[YOUR ASSIGNMENT] Collect every line of the entries below that contains the string "text".

---- EXERCISE INPUTS

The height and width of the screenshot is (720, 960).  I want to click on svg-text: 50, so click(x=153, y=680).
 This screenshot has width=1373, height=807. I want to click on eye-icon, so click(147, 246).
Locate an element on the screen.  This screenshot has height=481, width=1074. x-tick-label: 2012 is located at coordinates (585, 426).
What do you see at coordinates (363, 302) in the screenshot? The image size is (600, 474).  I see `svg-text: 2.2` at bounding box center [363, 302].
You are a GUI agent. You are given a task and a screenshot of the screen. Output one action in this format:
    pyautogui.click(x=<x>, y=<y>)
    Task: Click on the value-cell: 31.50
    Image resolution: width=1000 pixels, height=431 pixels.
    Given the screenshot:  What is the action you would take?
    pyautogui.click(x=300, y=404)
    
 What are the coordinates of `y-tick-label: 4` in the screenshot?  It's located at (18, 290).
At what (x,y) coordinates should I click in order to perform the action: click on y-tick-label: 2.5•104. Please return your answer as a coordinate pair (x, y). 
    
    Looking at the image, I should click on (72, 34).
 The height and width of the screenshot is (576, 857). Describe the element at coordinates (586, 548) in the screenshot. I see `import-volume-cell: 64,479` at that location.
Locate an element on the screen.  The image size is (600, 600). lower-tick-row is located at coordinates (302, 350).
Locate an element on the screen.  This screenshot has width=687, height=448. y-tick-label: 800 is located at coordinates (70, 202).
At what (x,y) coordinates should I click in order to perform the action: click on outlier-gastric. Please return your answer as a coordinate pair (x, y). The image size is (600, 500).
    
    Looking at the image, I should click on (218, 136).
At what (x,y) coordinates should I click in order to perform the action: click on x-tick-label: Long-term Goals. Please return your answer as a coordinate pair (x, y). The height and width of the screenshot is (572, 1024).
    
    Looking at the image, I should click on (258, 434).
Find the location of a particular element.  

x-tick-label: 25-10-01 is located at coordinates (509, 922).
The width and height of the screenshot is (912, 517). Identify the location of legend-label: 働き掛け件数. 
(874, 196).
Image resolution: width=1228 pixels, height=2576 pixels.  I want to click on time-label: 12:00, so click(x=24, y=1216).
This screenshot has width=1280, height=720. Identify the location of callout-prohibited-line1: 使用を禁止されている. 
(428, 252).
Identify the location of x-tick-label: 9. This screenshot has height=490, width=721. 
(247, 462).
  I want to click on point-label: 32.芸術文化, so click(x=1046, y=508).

--------

[WRITTEN REPLY]
The height and width of the screenshot is (720, 960).  I want to click on svg-text: 50, so click(x=153, y=680).
What do you see at coordinates (363, 302) in the screenshot? The image size is (600, 474).  I see `svg-text: 2.2` at bounding box center [363, 302].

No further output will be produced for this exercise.